Palestinian men above the age of 45 and women of all ages were permitted to enter the Al-Aqsa Mosque compound, while Palestinian men under 45 were only allowed entrance if they held Israeli-issued permits to attend prayers.
According to Israel’s Coordinator of Government Activities in the Territories (COGAT), 67,511 of the total worshippers entered from the occupied West Bank.
Witnesses entering Jerusalem from the West Bank saw Israeli forces refuse entry to hundreds of Palestinian youth at checkpoints for lacking the necessary permits.
Meanwhile, 300 Palestinians from the besieged Gaza Strip were permitted on Friday to visit the mosque, after their weekly visitation was suspended last week following a deadly shooting in Tel Aviv.
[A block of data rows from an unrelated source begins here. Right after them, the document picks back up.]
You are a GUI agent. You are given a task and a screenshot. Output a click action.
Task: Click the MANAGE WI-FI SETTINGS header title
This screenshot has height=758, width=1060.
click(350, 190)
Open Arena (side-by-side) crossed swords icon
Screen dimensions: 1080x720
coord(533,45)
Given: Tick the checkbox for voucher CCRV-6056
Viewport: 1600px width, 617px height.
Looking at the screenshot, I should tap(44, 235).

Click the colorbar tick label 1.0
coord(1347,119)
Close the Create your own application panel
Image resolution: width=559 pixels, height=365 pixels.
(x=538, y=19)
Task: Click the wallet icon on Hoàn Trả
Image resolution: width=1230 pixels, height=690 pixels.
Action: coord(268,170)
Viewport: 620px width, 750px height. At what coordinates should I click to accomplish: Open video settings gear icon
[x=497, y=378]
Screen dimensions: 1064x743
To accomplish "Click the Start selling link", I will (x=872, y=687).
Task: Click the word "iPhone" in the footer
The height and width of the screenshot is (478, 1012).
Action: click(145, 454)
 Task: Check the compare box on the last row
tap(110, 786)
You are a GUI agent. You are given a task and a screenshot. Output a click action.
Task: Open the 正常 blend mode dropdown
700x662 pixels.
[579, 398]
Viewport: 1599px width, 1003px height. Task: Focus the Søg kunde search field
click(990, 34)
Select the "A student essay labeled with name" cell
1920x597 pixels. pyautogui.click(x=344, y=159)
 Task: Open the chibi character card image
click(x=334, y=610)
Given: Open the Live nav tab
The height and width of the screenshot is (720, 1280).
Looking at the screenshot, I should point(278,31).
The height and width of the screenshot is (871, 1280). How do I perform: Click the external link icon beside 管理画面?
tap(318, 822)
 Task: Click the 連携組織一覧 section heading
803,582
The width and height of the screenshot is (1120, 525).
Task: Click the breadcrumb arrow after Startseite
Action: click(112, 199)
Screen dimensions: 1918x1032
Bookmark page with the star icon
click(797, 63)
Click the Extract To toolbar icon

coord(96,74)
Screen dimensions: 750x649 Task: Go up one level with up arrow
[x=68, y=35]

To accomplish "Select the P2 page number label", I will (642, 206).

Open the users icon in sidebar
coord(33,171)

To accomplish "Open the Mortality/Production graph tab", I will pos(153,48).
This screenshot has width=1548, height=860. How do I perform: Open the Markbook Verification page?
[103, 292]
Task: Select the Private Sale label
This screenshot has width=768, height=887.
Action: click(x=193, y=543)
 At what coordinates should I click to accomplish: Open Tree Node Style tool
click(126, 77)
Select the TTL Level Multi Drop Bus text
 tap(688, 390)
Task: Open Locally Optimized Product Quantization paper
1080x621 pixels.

Israeli authorities also revoked more than 83,000 permits allowing Palestinians to enter Israel and occupied East Jerusalem in response to the attack.
Israeli forces reportedly erected several checkpoints throughout the Jerusalem on Friday and routinely checked the identification of Palestinian youths.
During the sermon delivered at the mosque, Sheikh Muhammad Salim Ali praised the worshipers who traveled to Al-Aqsa saying, “the fact that these groups have come from all areas of Palestine is evidence of the unity and closeness of our people.”
Sheikh Omar al-Kiswani, the director of Al-Aqsa Mosque called on the thousands of Palestinians to continue making the journey to Al-Aqsa and to keep the mosque filled with Muslims worshippers, despite Israel’s checkpoints.
According to a statement from Israeli police spokesperson Luba al-Samri, no “exceptional incidents were recorded,” adding that a "vast" number of Israeli police forces were deployed across Jerusalem, particularly the Old City, who coordinated to disperse crowds following conclusion of the noon prayers.